My Turn: The word Parnell refuses to say: 'deficit'

Alaskans take pride knowing we are the largest state with the most lakes, tallest mountains and longest summer days. But there are other extreme facts we aren’t boasting about, nor is our governor willingly discussing. Under Parnell, we have blown through 35 percent of our savings and are saddled with the largest budget deficit in state history. Moreover, the U.S. Department of Census recently announced that Alaska is one of only two states with declining revenues in 2013.


By the Parnell administration’s own numbers, there is no relief in sight. In February, the Governor’s Office of Management and Budget gave its annual presentation to the House Finance Committee. Alaska law requires that OMB annually present the State’s 10-year financial forecast. Alarmingly, that forecast is for continued deficit spending in each of the next 10 years and, presumably, far beyond.

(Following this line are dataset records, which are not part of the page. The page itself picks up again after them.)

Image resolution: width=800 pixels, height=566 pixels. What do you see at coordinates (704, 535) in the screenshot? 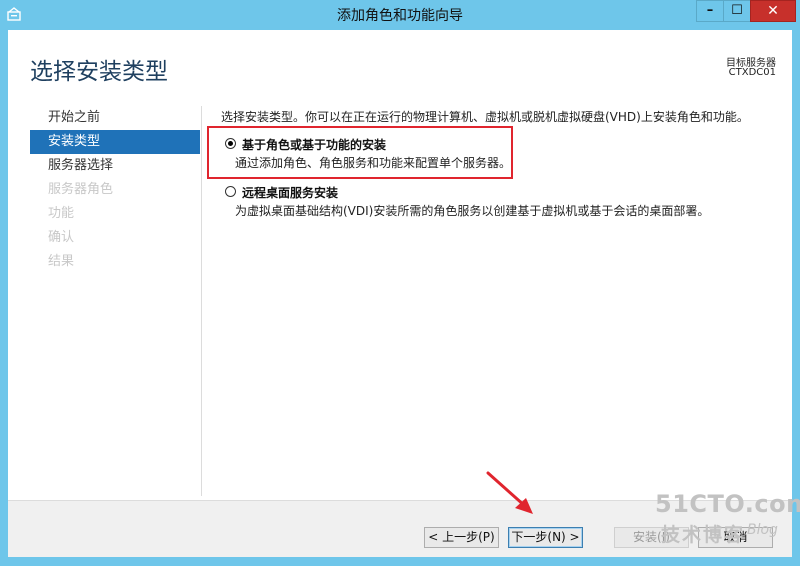
I see `watermark-sub: 技术博客` at bounding box center [704, 535].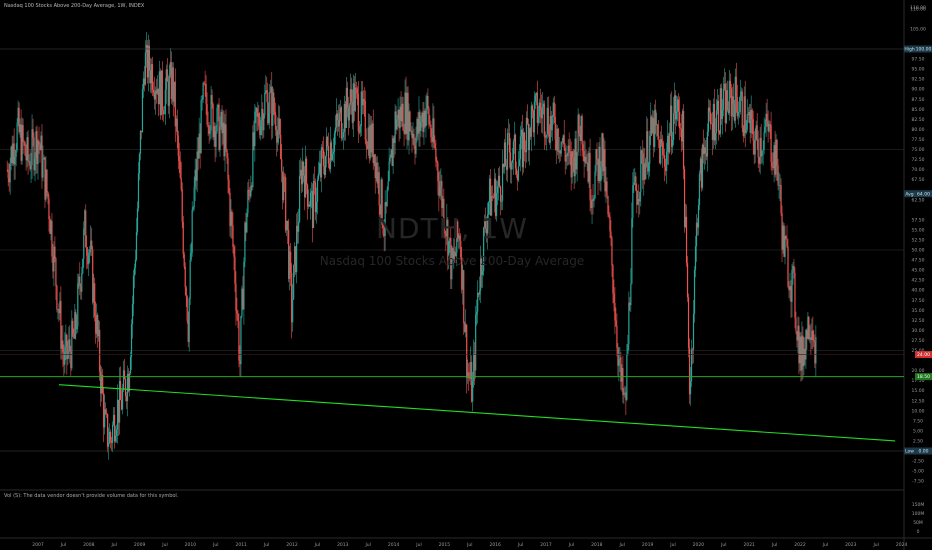  Describe the element at coordinates (546, 545) in the screenshot. I see `time-tick-label: 2017` at that location.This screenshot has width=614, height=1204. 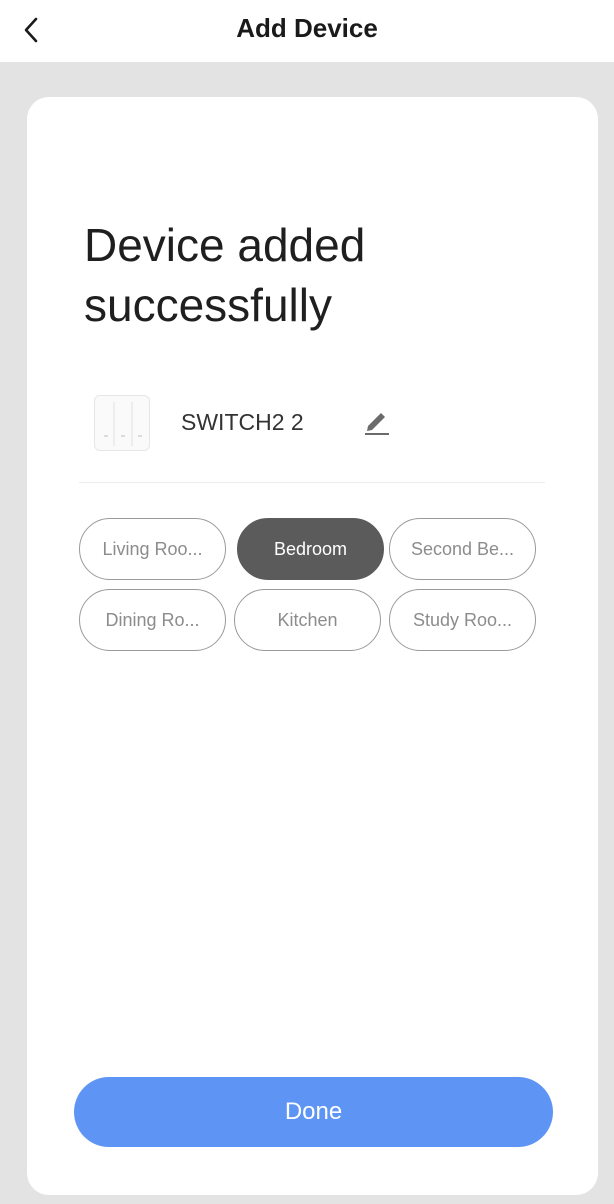 What do you see at coordinates (377, 424) in the screenshot?
I see `pencil-icon` at bounding box center [377, 424].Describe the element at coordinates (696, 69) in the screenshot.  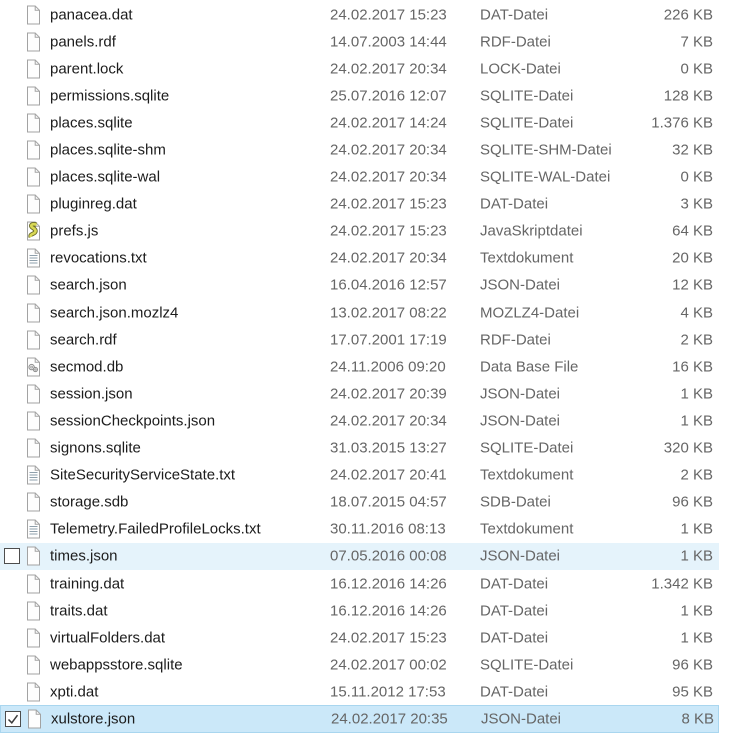
I see `file-size: 0 KB` at that location.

The forecast runs several different scenarios based on oil prices, and even at (a hypothetical) $135 per barrel, the state is still in deficit spending. The big unknown is what year Alaska runs out of funds from its reserve accounts. Under some scenarios, that’s just four to six years from now. What then? Without some drastic course correction, it’s highly likely Parnell will call for a raid on the Permanent Fund, and the imposition of a state income tax.

Incredibly, while we are deep into the largest deficits in Alaska’s history, Parnell could not find a single expenditure in the capital budget to veto in this re-election year. There is little fiscal constraint in an administration that has given us Taj Mahal-like spare Anchorage legislative offices replete with glass elevators and maple bathroom stalls. Add to that the $1.5 million paint job on the governor’s mansion. That debacle led to costly litigation when two bids under $1 million were rejected and the uncertified contractor’s work resulted in EPA violations.

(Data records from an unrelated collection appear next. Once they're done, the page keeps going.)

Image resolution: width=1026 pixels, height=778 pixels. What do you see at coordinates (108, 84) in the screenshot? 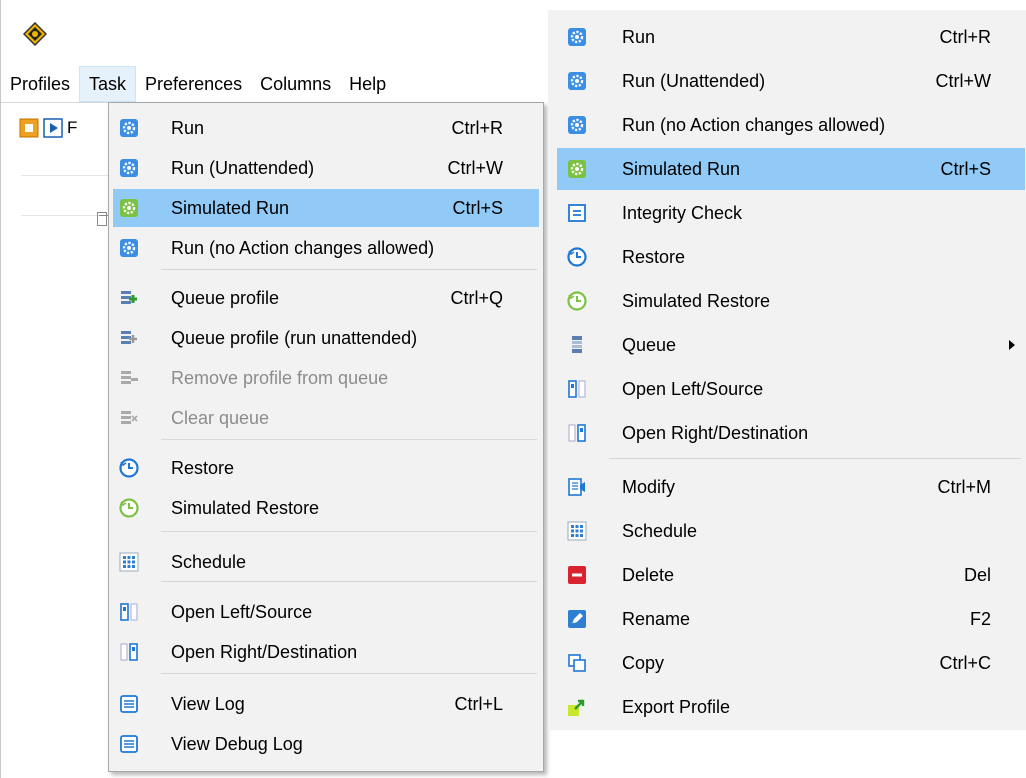
I see `menu-task: Task` at bounding box center [108, 84].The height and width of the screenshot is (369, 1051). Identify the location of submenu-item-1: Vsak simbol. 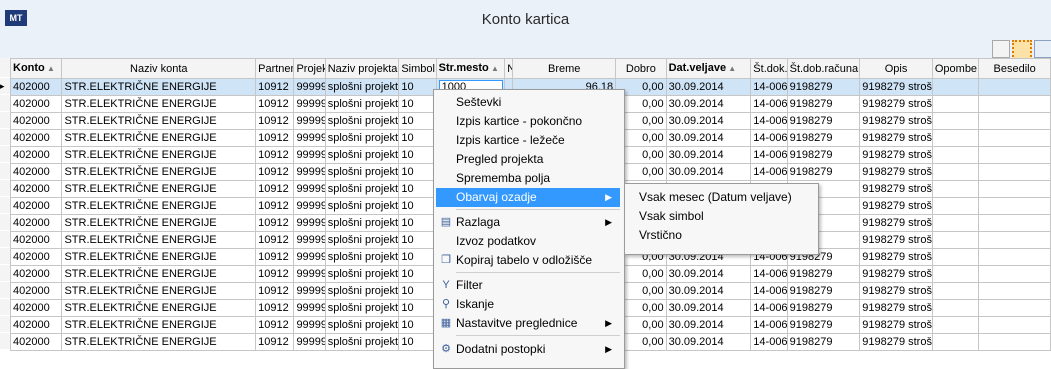
(717, 216). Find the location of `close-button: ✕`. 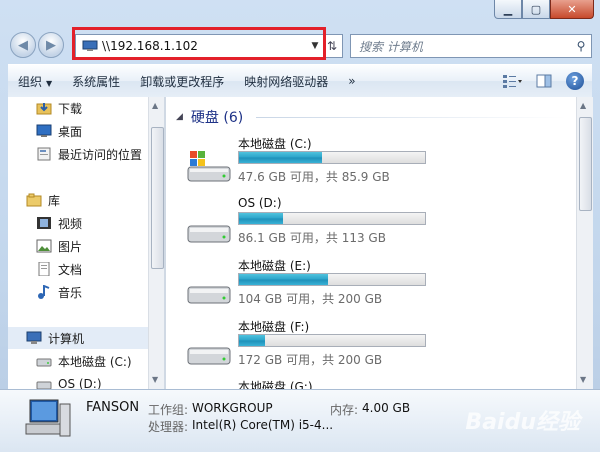

close-button: ✕ is located at coordinates (572, 10). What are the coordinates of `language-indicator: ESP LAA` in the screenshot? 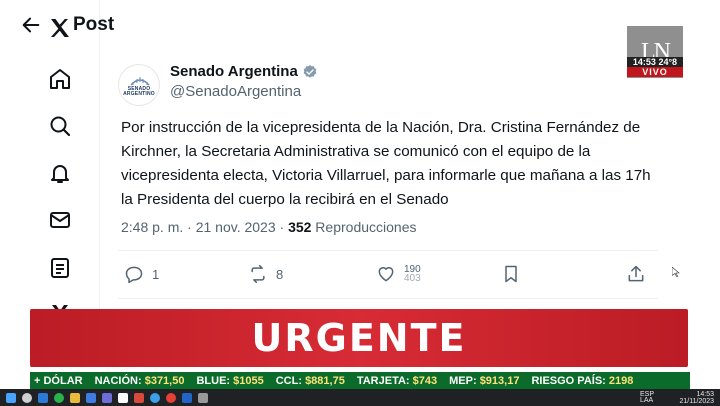 It's located at (647, 398).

Then there are those endless, wasteful studies — three natural gas pipeline studies under Parnell and not one piece of pipe ordered. In fact, a recent assessment concluded that of all of the capital projects being studied, the state only has available funds sufficient to construct 8 percent of what’s being studied.

In a recent Anchorage Daily News interview, Parnell stated, “Historically, we’ve always drawn down from our savings in times when price and production were down, and we banked the surpluses when our prices have been up.” Parnell should review the very legislation he sponsored: Senate Bill 21. That legislation capped the Alaska take at high prices so there is no longer a “fill up the saving accounts at high oil prices” option. Parnell eliminated that option.

Parnell is also playing an accounting shell game with the PERS/TRS (Public Employees Retirement System/Teachers Retirement System) transfer of funds. In previous years these payments have been included in the operating budget. Now they have been conveniently moved out of the operating budget into another account, thereby allowing Parnell to claim a lower operating budget, which is a ruse. What the governor does not say is that revenue expectations have fallen by over $2 billion this past year, and that cannot be disguised as anything but a crisis.

Now that Parnell has led us into this briar patch, it is widely anticipated that if he is reelected, he won’t be concentrating on getting us out. The broad political opinion is that within a year of reelection, Parnell will announce his candidacy for U.S. Senate seeking to take Lisa Murkowski out in the 2016 closed Republican primary.

Alaskans should be told that as a state we are, by analogy, dipping into our savings to pay the mortgage, the fuel bill and the car payment and there may not be any money for the kids’ college. This is sheer irony given our trillions of dollars of valuable natural resources. Our leaders must start acting as ranch owners, not ranch hands and carefully monetize our finite natural resources to secure a robust future for generations to come. In the short term, they must start making solid financial decisions and stop putting political spin on Alaska’s glaring financial crisis.

• Bill Walker is a lifelong Alaskan, attorney, husband of 37 years, father of four and grandfather of two. He is an independent candidate for governor.